Background: Constipation is a prominent lower gastrointestinal tract dysfunction that occurs frequently in Parkinson’s disease (PD).

Objective: To investigate colonic transport and dynamic rectoanal behaviour during filling and defecation in patients with PD.

Methods: Colonic transit time (CTT) and rectoanal videomanometry analyses were performed in 12 patients with PD (10 men and 2 women; mean age, 68 years, mean duration of disease, five years; mean Hoehn and Yahr grade, 3; decreased stool frequency (<3 times a week) in six, difficulty in stool expulsion in eight) and 10 age matched normal control subjects (7 men and 3 women; mean age, 62 years; decreased stool frequency in two, difficulty in stool expulsion in two).

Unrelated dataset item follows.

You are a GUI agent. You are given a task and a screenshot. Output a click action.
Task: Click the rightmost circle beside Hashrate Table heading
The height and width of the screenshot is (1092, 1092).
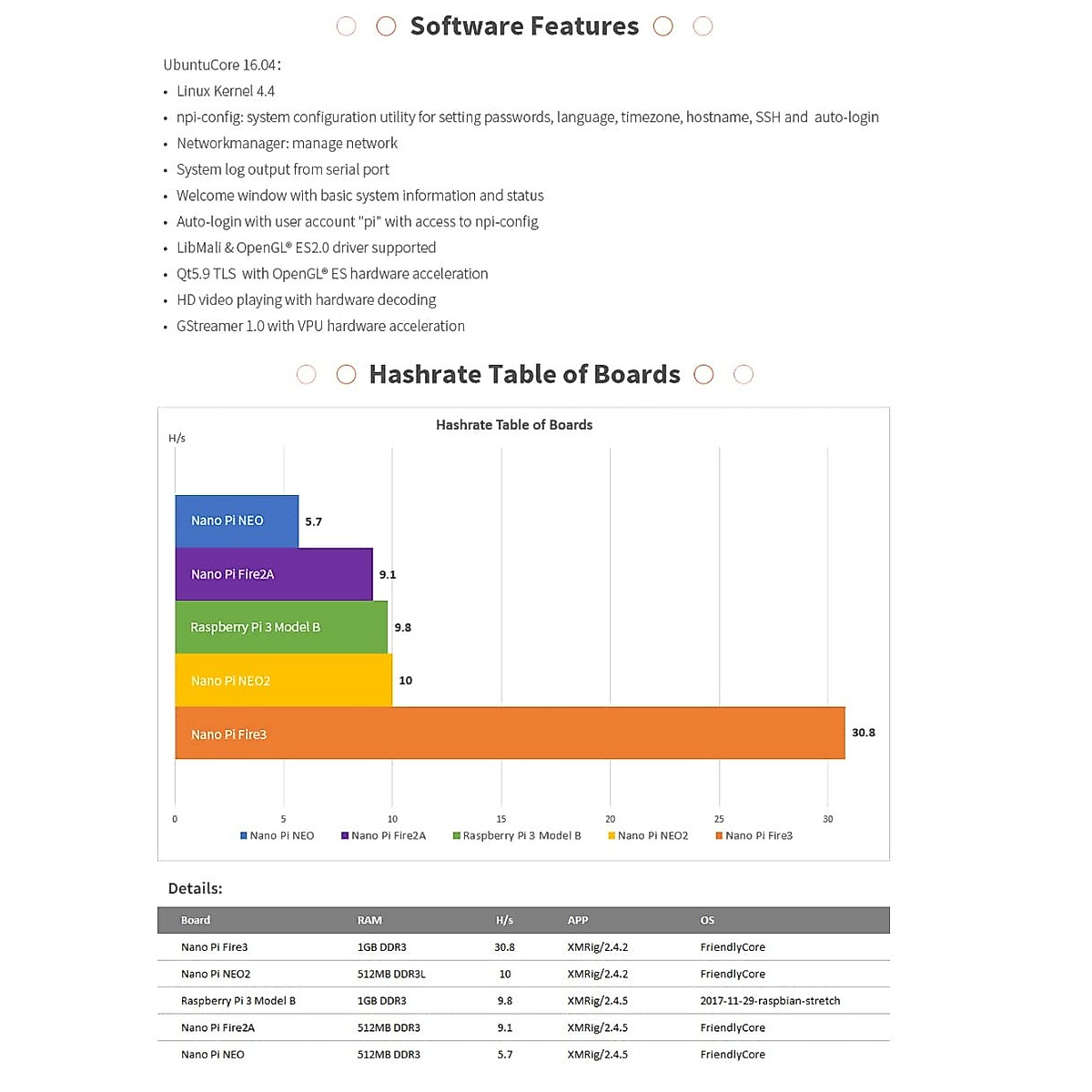743,375

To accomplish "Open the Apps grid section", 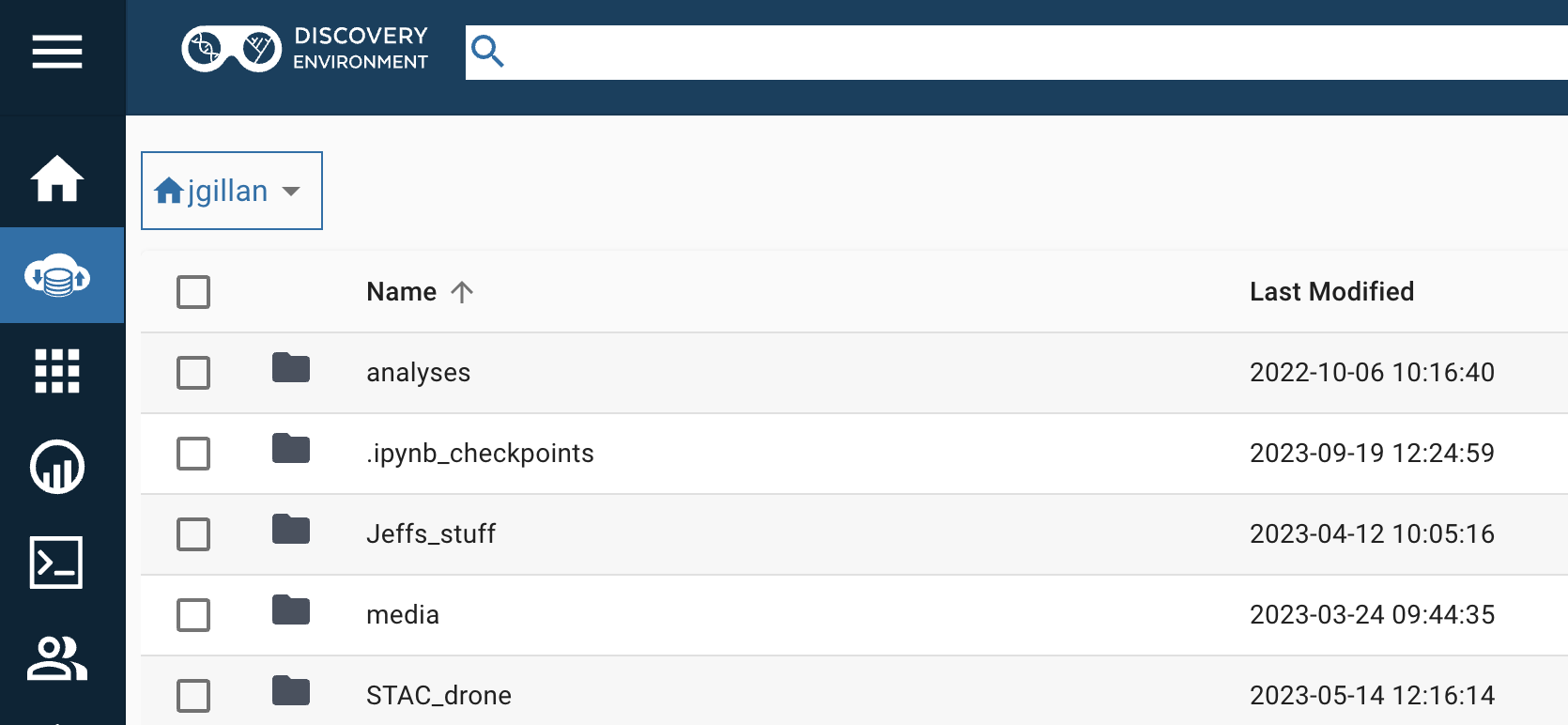I will coord(57,371).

Results: In the PD patients, CTT was significantly prolonged in the rectosigmoid segment (p<0.05) and total colon (p<0.01) compared with the control subjects. At the resting state, anal closure and squeeze pressures of PD patients were lower than those in control subjects, though not statistically significant. However, the PD patients showed a smaller increase in abdominal pressure on coughing (p<0.01) and straining (p<0.01). The sphincter motor unit potentials of the patients were normal. During filling, PD patients showed normal rectal volumes at first sensation and maximum desire to defecate, and normal rectal compliance. However, they showed smaller amplitude in phasic rectal contraction (p<0.05), which was accompanied by an increase in anal pressure that normally decreased, together with leaking in two patients. During defecation, most PD patients could not defecate completely with larger post-defecation residuals (p<0.01). PD patients had weak abdominal strain and smaller rectal contraction on defecation than those in control subjects, though these differences were not statistically significant. However, the PD patients had larger anal contraction on defecation (p<0.05), evidence of paradoxical sphincter contraction on defecation (PSD).

Conclusions: Slow colonic transit, decreased phasic rectal contraction, weak abdominal strain, and PSD were all features in our PD patients with frequent constipation.